Crawford County Court of Common Pleas President Judge Anthony Vardaro has ruled a contempt hearing for a Venango couple must continue next month.
John W. Woodward Sr. and Barbara Woodward of Venango were back in county court Thursday for a continuation of a contempt hearing that initially began Jan. 31. It reconvened Thursday, but Vardaro ordered it be continued again after all witnesses in the case didn’t return to court.
The Borough of Venango wants county court to impose sanctions against the Woodwards for allegedly violating a court order to clean up three properties the couple owns in the borough — including a former service station.
Among the sanctions the borough wants are: additional costs associated with the cleanup; the borough to arrange immediate removal of all items on the properties; direct the Woodwards and anyone else to not interfere with the removal in any way; and authorize police to make arrests if necessary.
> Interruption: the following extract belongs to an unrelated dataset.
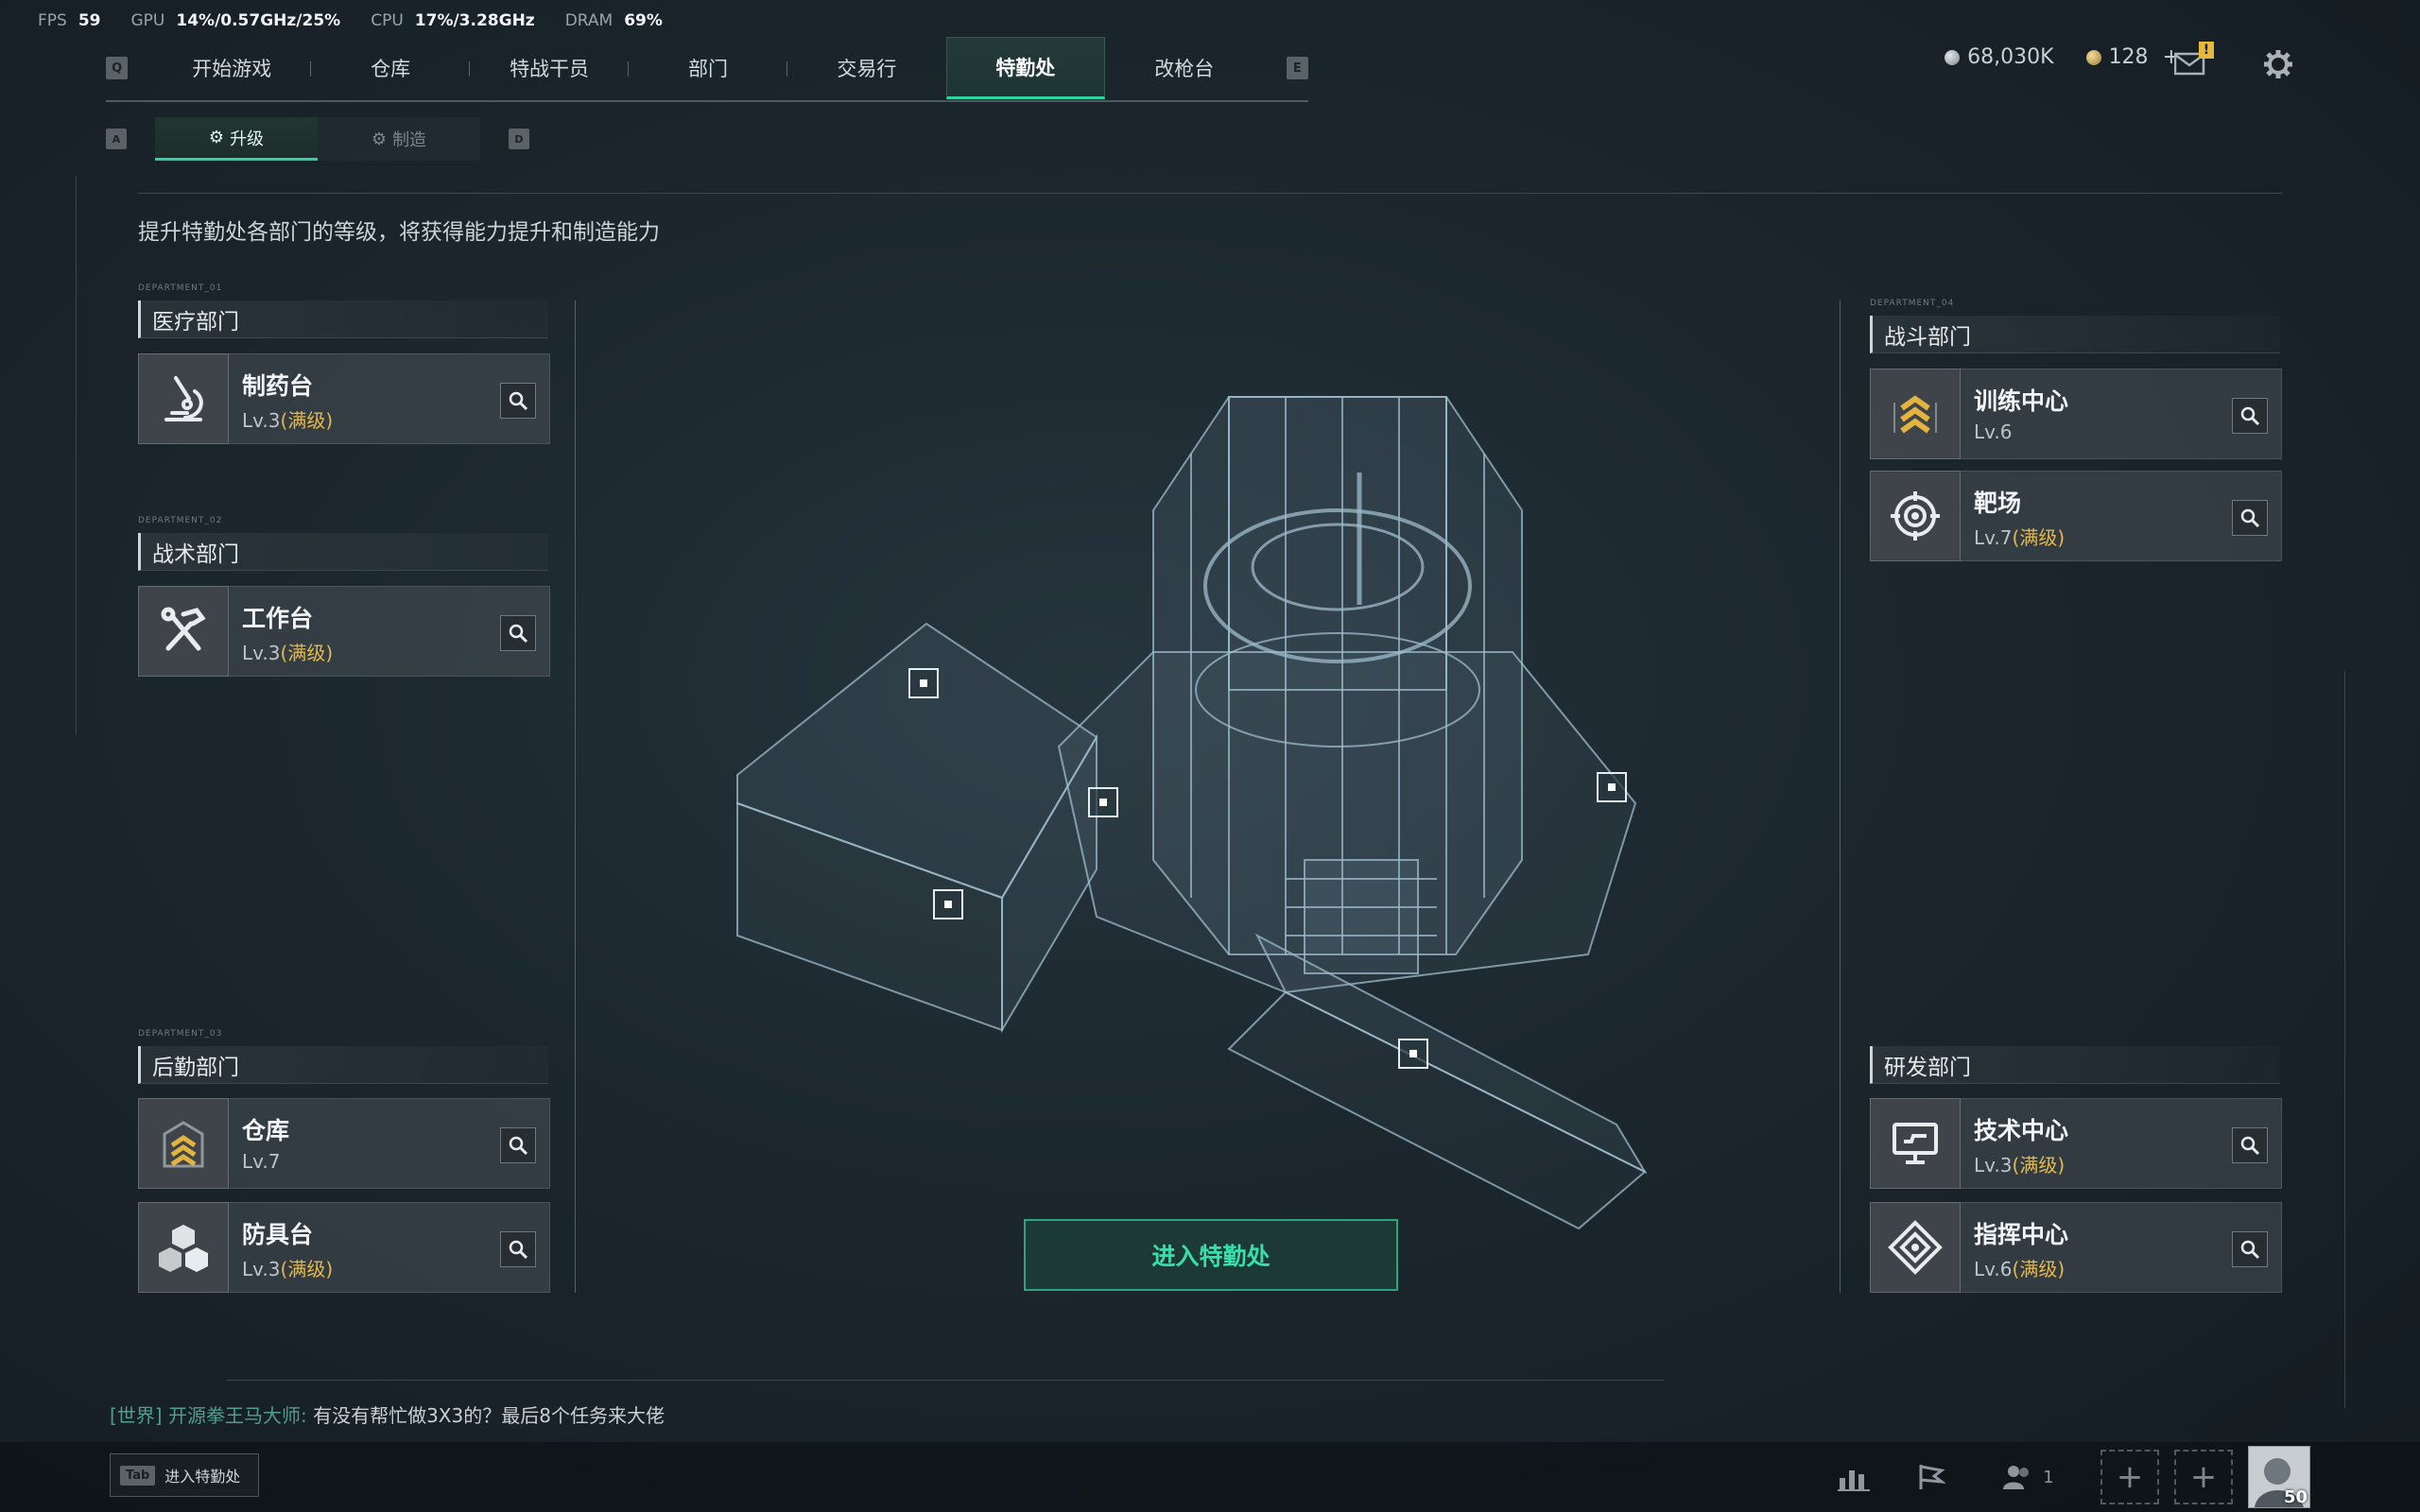 This screenshot has height=1512, width=2420. I want to click on gpu-value: 14%/0.57GHz/25%, so click(258, 20).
The Borough of Venango’s code enforcement officer found violations of the borough’s dilapidated-buildings ordinance, which the Woodwards are accused of violating at the service station and two vacant homes they own in the community.
Vardaro issued court orders twice last year — April 2 and Aug. 9 — directing the borough and its contractor remove debris from the three properties. The Aug. 9 order gave the Woodwards 30 days to clear the properties of debris.
Amy Schmidt of the Crawford County Planning Office testified Thursday that when the contractor, Paul Gosik, attempted to remove debris on Sept. 30, the Woodwards interfered with the removal and that Pennsylvania State Police had to be called to the scene twice that day.
Schmidt said Gosik quit working later that day because of the alleged interference by the Woodwards.
The county planning office is involved since it is using federally-funded Community Development Block Grant money for blight removal in Venango. Schmidt is the county’s grant administrator.
Schmidt testified that the Woodwards were argumentative with both herself and the contractor.
Schmidt also testified that part of the contract with Gosik stipulated that he could salvage the items as well.
Cross-examined by John Woodward Sr. about why Gosik was paid when the work wasn’t completed, Schmidt said, “He could have sued (the county) for breach of contract twice” because of the alleged interference.
Gosik, who was at the Jan. 31 hearing, didn’t return for continued cross-examination by the Woodwards at Thursday’s continuation. Gosik is out of the area on vacation until March 10.
Vardaro ordered Thursday’s hearing be continued to a date as soon as possible after March 10 and to have Gosik present so the Woodwards may cross-examine him.
But, Vardaro also reminded the Woodwards that his two orders from 2013 had given the Woodwards time to remove the items they may have wanted.
“I want these lots cleared,” Vardaro said. “This is pretty simple stuff.”